Ford leaned on one arm, an arm Adra knew was strong and hard and felt amazing wrapped around her waist.
“Adra, what happened between us,” Ford said. “We screwed up.”
It was like being punched in the stomach.
Why did it hurt so much to hear something she already knew to be true?
“We should have talked first,” Ford went on. “We were friends, and we both know better. That’s on both of us. But I should have talked to you afterwards. After you told me that you didn’t want to be with me.”
“Ford…” she said softly.
“Quiet,” he said. His voice was soft and strong, and his eyes didn’t leave hers. She had no chance. “I pulled away from you, because I thought that’s what you wanted, because I thought…”
He shook his head, frowning. Adra thought he was going to say more, but he swallowed the words, whatever they were.
“I pulled away from our friendship, but I didn’t explain it,” he said. “And that hurt you. I saw, today, for the first time, how much that hurt you, and Adra, it made me f*cking crazy.”
She didn’t know what to say. She hadn’t thought she’d deserved an explanation, since it had made perfect sense to her, but of course it didn’t make perfect sense. Ford was not the kind of man to throw a temper tantrum because he didn’t get what he wanted. He wasn’t the type of man to throw away a friendship because of a bad decision.
So she’d just thought he’d changed his opinion of her. Like, he’d seen through her, he’d gotten close to her, and then the way she’d behaved afterwards had made him…

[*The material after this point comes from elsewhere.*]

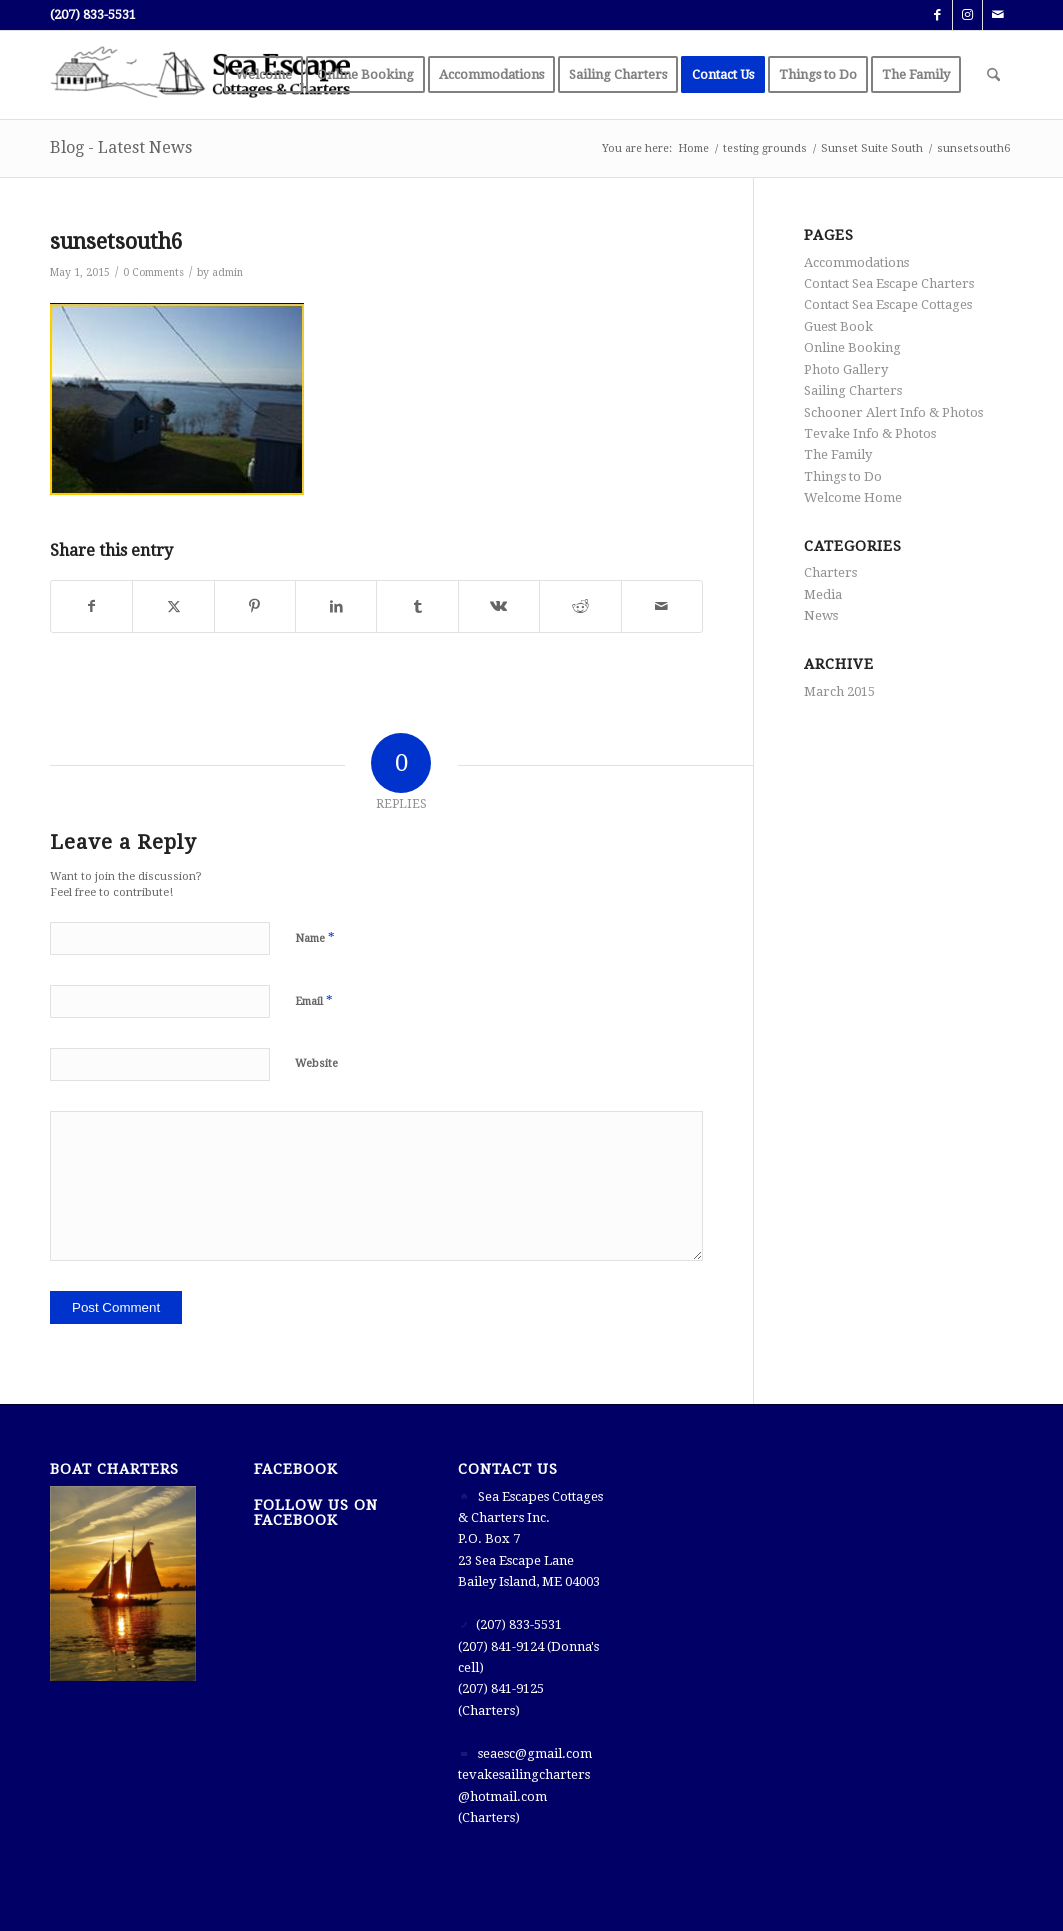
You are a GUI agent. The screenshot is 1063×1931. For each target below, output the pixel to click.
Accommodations (856, 262)
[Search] (993, 75)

Adra blinked again. She really didn’t want to cry.
“Adra, it made me crazy with guilt, and then Derrick stepped out of line to hurt you on purpose, and I just snapped. I took it out on him.”
“You took it out on him?”
“I’m not sorry about it, but yeah,” Ford said. “That’s what happened.”
He was so freaking earnest, looking at her like that. She felt terrible.
“Ford, you don’t have anything to feel guilty about,” she said. “I…”
But she couldn’t bring herself to say it.
She couldn’t say that it was her fault, that this perfect thing between them was just something she knew she couldn’t have because she was screwed up, or because the world was screwed up, or both, and she couldn’t bear to one day see Ford screwed up, too. That things always ended, that they ended badly, that people inevitably walked out. That if that were to happen with him, it would destroy her. That she couldn’t even bring herself to tell him about it, because that would make her need him even more…
And he was the one who felt guilty.
“I let you think I no longer cared about you,” he said bluntly. “I let you think we weren’t friends. That was wrong. Adra, look at me.”
Adra couldn’t make herself look up. He was so freaking good, looking at her with all that concern, that sense that whatever it was, he would take care of it. It was enough to make anyone feel weak.
“I avoided you, too,” she said quietly. “I didn’t know how to—”
“Look at me.”
Shit.
Slowly, she raised her eyes. He was just like she remembered. She almost couldn’t bear it.
“I’ve missed you, Adra,” he said.
She opened her mouth to speak, but nothing came out. She felt stunned, breathless, incredulous, even.
He was relentless.
“You were the best friend I’ve ever had,” he said. “I don’t want to lose that.”
He leaned forward, his eyes bright and his jaw clenched.
“I won’t lose that,” he said.
The word “friend” kept bouncing around inside Adra’s head, making her feel happy and sad at the same time, but in the end she couldn’t tear herself away from Ford.
When she spoke, her voice was small.
“Ok,” she said.
Neither of them looked at each other like a friend. It didn’t feel like a friend’s hand on her thigh. It didn’t feel like a finished conversation, like there was so much unsaid, so much hidden behind those blue eyes. It made her want to reach out and touch him, to just…
No. That’s what happened last time. That was how they’d gotten into this mess.
“Ok?” he said finally.
“Ok,” she said, nodding. “We should be friends again.”
Ford smiled at her.
“I never wanted to stop.”
Adra smiled back. “Me, neither.”
And as soon as she said it, she knew it was a lie. She didn’t want to be his friend. She wanted to just be his.
Which was the one thing she couldn’t be.